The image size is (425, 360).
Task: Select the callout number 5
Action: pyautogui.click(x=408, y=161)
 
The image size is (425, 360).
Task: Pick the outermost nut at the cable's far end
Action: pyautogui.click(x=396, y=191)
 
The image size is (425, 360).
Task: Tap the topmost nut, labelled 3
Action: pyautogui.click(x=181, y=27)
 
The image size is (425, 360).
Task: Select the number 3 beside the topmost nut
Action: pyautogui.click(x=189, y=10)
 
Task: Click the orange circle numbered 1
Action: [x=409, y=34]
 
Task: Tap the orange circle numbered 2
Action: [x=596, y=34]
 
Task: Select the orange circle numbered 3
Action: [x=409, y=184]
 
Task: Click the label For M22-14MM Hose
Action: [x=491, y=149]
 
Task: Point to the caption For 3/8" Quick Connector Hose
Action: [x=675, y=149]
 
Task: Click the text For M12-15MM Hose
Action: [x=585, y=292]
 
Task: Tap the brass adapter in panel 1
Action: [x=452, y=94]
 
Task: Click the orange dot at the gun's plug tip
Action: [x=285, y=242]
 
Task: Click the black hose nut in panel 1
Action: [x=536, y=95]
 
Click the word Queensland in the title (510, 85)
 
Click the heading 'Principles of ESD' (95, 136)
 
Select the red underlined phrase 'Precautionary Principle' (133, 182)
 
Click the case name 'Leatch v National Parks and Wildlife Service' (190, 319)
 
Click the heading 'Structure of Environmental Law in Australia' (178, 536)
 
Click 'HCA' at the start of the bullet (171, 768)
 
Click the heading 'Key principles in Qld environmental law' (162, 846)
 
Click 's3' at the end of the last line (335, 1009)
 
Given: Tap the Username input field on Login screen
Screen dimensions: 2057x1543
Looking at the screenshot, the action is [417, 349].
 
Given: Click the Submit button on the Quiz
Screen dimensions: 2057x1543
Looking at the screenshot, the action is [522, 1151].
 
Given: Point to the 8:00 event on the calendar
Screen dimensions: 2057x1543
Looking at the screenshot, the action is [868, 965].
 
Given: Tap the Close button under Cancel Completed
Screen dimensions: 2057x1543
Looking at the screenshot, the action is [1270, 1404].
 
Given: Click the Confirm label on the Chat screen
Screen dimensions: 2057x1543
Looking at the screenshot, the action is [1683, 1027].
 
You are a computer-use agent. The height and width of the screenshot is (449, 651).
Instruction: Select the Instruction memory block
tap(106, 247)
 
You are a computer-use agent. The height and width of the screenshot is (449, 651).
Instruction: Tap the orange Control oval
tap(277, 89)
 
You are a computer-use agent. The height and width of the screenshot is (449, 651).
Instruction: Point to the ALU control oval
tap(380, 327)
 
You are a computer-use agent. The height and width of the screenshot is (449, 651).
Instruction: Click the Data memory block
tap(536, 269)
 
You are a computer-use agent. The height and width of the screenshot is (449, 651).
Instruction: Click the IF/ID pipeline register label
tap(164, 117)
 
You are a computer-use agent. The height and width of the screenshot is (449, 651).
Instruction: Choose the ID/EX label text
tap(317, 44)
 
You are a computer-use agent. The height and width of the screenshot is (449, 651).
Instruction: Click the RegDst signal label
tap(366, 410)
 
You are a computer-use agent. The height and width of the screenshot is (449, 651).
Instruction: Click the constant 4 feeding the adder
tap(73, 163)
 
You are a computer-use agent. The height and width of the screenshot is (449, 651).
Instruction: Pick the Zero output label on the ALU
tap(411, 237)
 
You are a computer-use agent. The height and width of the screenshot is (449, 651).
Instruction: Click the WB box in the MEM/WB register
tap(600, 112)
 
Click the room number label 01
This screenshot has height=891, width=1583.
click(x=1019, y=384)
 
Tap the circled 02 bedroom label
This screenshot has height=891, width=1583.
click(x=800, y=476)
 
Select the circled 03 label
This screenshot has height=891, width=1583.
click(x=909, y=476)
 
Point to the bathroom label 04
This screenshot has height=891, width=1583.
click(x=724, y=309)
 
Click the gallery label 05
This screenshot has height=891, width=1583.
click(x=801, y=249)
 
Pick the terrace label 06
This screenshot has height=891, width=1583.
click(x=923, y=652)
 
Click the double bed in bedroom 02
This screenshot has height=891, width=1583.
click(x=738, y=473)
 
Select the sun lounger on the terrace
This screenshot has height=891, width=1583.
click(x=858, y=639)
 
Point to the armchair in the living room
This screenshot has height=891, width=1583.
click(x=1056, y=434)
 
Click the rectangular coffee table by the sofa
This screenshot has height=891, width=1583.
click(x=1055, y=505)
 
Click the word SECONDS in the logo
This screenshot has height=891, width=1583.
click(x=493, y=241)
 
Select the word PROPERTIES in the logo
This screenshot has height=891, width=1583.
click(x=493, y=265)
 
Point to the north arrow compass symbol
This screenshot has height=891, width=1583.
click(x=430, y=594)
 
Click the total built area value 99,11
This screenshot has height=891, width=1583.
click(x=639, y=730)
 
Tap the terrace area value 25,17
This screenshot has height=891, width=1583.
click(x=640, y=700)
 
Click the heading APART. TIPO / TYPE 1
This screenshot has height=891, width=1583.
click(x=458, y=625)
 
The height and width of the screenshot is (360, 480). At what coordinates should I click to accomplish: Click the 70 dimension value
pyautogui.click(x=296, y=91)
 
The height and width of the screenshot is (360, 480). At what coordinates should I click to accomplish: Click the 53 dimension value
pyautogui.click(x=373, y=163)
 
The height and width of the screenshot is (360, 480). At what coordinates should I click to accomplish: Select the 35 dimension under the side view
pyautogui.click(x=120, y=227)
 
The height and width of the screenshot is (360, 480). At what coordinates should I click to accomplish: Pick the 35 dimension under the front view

## What is being asked
List every line of the listing above that contains the word "register".

## Complete response
Instruction: Click the IF/ID pipeline register label
Instruction: Click the WB box in the MEM/WB register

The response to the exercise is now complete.